Barcelona Player Ratings
Starting XI: Valdes (6); Zambrotta (5), Marquez (5), Puyol (6), Abidal (6); Xavi (3), Toure (7), Gudjohnsen (5); Messi (6), Bojan (5), Henry (6).
Substitutes: Dos Santos (6), Sylvinho (6), Edmilson (5).
Amid a humiliating day in La Blaugrana’s recent history, the gangly Ivorian put in a respectable display in the middle of the park.
Paired alongside an incompetent Xavi and Eidur Gudjohnsen – for about 20 minutes before he was hauled off for no apparent reason – Toure somewhat held his own against an on-song Real midfield which persistently had a numerical advantage thanks to the movement of Raul in a withdrawn forward role and Wesley Sneijder from out wide.
The poor lad tried his best, okay?
What Aged the Worst
This Bojan Krkic fella was supposed to be the next Lionel Messi, right? He had the shaggy hair and everything!
Although the Spaniard was isolated as the front man in this one, the then 17-year-old had burst onto the scene following his debut in September that season, finishing the campaign with ten La Liga strikes.
However, the fact he was lining up alongside Charlie Adam and Ryan Shawcross merely three years removed from his departure from Catalonia in 2011 suggests not everything quite went to plan.
Giovanni Dos Santos is another who failed miserably in his bid to fulfil his lofty potential, while Schuster’s coaching career took a significant u-turn after the La Liga triumph. The German was sacked in December 2008 before going to manage Malaga, Besiktas and Dalian Yifang with minimal success.
What Aged the Best
Marcelo was superb in the ’08 Clásico in what many cited as his finest performance in Los Blancos colours up until that point. But how ’bout that barnet?

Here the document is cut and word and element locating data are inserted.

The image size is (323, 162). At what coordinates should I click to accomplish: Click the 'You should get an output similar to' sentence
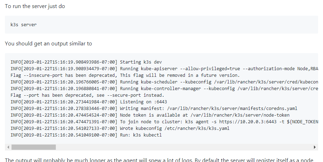48,44
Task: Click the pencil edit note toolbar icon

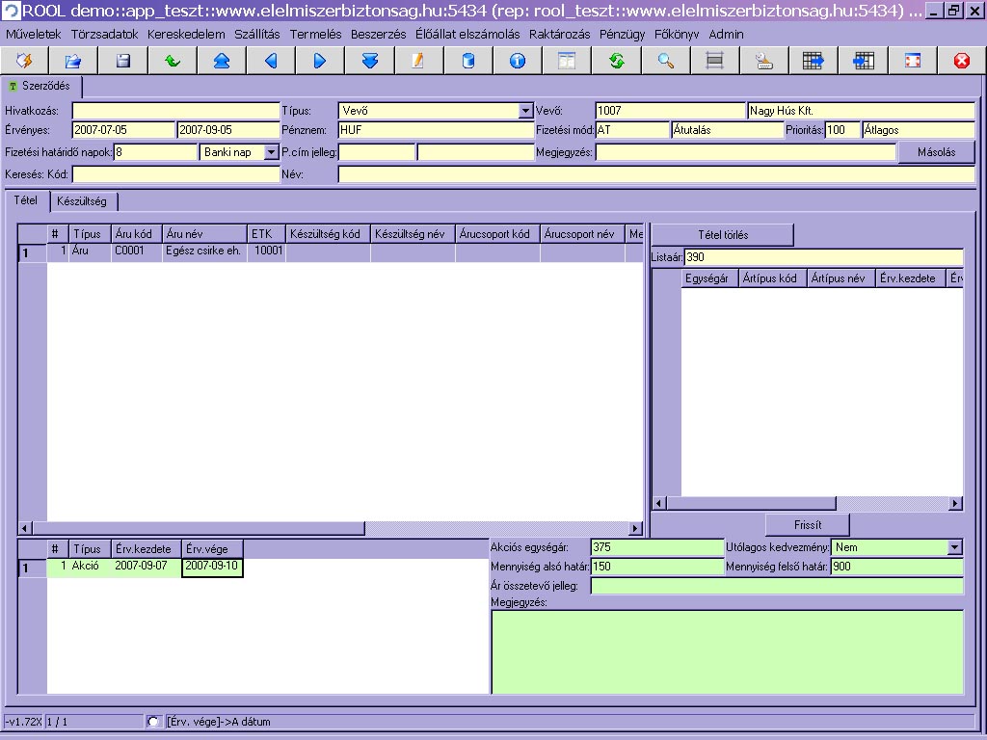Action: [418, 61]
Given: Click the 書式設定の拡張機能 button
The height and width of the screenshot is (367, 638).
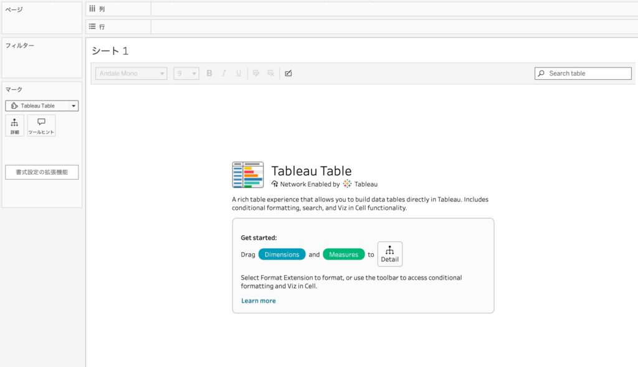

Sure, the neat and tidy two all over was cute ‘n all, but the outlandish afro would become symbolic of the flamboyant Brazilian full-back during his decade of dominance down the Bernabeu left.
What Happened Next
La Blaugrana would round off the campaign with a victory away Murcia following a 3-2 home defeat to Mallorca, before, well, Pep Guardiola happened.
The unproven boss was drafted in that summer as Rijkaard’s replacement to immediately rid Catalonia of the dark final days of the Dutchman’s reign. Guardiola’s 2008/09 and 2010/11 sides are two of the best in football history, as Barça re-established themselves as Spain’s supreme force.
Surprisingly, meanwhile, only three players who started this Clásico – Xavi, Carles Puyol and Sergio Ramos – would be apart of the Spain squad which triumphed at Euro 2008 that summer.